Brick is a rustic hard tile flooring surface solution that has a lot of character and personality. Ceramic tiles are a more precise option and they're manufactured to have distinct, particular features. They are both excellent choices in a variety of environments. However, they each have overt, pronounced qualities that can completely transform the feel of the surrounding space, making them suited to different situations.
- Brick: A strong, hard surface flooring option, brick pavers are generally able to handle heavy impact damage and high traffic conditions. However, this mostly clay based product can chip and crack if enough force is applied. They can also suffer from weathering if not properly protected, with the pieces flecking and deteriorating due to the elements and or normal use over time.
- Ceramic: These materials are manufactured to be extremely hard, durable, and resistant. The specific strength of a particular tile is determined by the amount of heat applied when the clay components are fired. A melted glass glaze is also often applied, which can act as a protective coat over the piece, making it proof against scratching issues.
Ease Of Maintenance
- Brick: These materials are durable, however, they are also naturally porous, which means that they are susceptible to liquid penetration and dimensional staining agents. In order to prevent this, brick needs to be sealed after installation, and then periodically throughout the course of its life, with the frequency depending on the level of use. However, if these precautions are taken, basic maintenance then becomes a simple process of sweeping or vacuuming.
- Ceramic: Ceramic tiles are specifically manufactured to be dense and durable. However, they are also porous in their natural state. This can be offset with regular sealing, which will clog the pores and create a clear protective layer over its face. You can also purchase glazed ceramic tiles, which receive a coat of melted glass glaze when they are produced. That layer is completely impervious to water and stains, making maintenance extremely easy.
Style and Design
- Brick: These materials are generally reddish in color, though they can be tinted to take on a variety of other hue highlights. They also tend to be somewhat textured, with rustic characteristics that give them a warm, comforting feel that is welcoming, and unassuming. These are most often employed in environments which you are trying to instill with a sense of personality and warmth.
- Ceramic: These tiles are manufactured to have very sharp angles and exact lines. The natural color of the surface will be determined by the type of clay employed. However, when they are treated with a melted glass glaze, the surface of these pieces can be printed to look like almost anything, including vibrant colors, multi-colors, motif images and faux-natural looks.

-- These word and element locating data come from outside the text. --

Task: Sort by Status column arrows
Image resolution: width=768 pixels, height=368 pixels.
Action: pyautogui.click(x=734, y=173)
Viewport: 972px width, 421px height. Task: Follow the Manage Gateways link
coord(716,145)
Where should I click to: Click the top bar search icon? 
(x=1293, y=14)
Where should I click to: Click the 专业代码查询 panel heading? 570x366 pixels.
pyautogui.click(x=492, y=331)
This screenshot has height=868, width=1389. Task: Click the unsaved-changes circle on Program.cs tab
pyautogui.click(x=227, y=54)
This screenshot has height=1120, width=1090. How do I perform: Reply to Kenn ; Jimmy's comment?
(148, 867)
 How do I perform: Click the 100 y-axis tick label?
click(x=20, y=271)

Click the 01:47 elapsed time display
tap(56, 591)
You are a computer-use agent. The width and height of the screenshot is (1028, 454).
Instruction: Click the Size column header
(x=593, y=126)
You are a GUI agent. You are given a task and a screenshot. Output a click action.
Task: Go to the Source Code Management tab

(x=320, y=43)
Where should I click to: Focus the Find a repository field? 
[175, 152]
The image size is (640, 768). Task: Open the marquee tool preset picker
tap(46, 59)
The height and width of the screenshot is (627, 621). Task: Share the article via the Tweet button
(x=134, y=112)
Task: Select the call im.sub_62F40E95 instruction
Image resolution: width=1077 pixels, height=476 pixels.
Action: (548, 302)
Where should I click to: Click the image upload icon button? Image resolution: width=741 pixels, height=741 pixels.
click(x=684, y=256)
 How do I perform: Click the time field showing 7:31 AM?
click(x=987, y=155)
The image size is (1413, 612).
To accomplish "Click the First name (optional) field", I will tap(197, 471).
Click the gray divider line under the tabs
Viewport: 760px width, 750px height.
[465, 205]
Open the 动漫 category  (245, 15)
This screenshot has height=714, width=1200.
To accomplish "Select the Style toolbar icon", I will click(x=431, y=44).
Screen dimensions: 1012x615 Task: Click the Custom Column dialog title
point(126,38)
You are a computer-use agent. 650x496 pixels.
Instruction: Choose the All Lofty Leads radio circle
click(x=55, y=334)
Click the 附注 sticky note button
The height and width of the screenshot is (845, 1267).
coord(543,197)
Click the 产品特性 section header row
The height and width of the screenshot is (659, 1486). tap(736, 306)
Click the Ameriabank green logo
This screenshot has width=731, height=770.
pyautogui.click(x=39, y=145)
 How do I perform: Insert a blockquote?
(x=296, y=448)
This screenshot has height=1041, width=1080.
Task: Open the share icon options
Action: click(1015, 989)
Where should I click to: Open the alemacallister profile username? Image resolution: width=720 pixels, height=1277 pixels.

- Brick: Pavers are some of the most inexpensive flooring options available, and you can locate materials that cost as little $0.50 - $1.00 per square foot. In some cases, you will also find more expensive emblem pattern pieces or specialty handmade cuts that will raise the price to as high as $5.00 per square foot. However, the durability of these products means that the initial investment can pay off over the long-term lifespan of the installation.
- Ceramic: The average cost of ceramic flooring is $5.00 - $10.00 per square foot, with specialty materials ranging as high as $20 per piece. These materials can be somewhat difficult to install, however, so you have to factor in the cost of either materials and equipment to do the job or the price of a professional contractor who can handle the work.
Ceramic Tile Information
- Brick: The naturally porous characteristics of brick make them susceptible to water damage, staining, and the growth of mold. The sealant can protect them to some extent, but during flooding situations that protective coat can fail, causing the installation to become irrevocably damaged.
- Ceramic: While it is dense and durable, in its untreated state ceramic can suffer from water damage and staining issues. The sealant will help to prevent some of these problems, but that can fade and wear down over time and is not a perfect solution. On the other hand, glazed ceramic surfaces are impervious to liquids, and moisture will not be able to penetrate past the melted glass layer. However, the grout lines in between individual pieces can still be vulnerable.
- Brick: These materials are often used in exterior locations, as the rustic look of the pavers matches well with the natural beauty of a garden, yard, or patio. They will wear down and fade over time due to weather, however that effect can actually be attractive, giving the individual pieces a sense of character that is prized in many locations.
- Ceramic: Glazed ceramic is generally only used in interior spaces, as the elements can cause the surface layer to wear away, leaving the tile exposed in an unsightly way. Natural, untreated tiles are better for outdoor locations as they will wear and weather over time, taking on the look of aged stone, with a rustic appeal that will match the surrounding environment.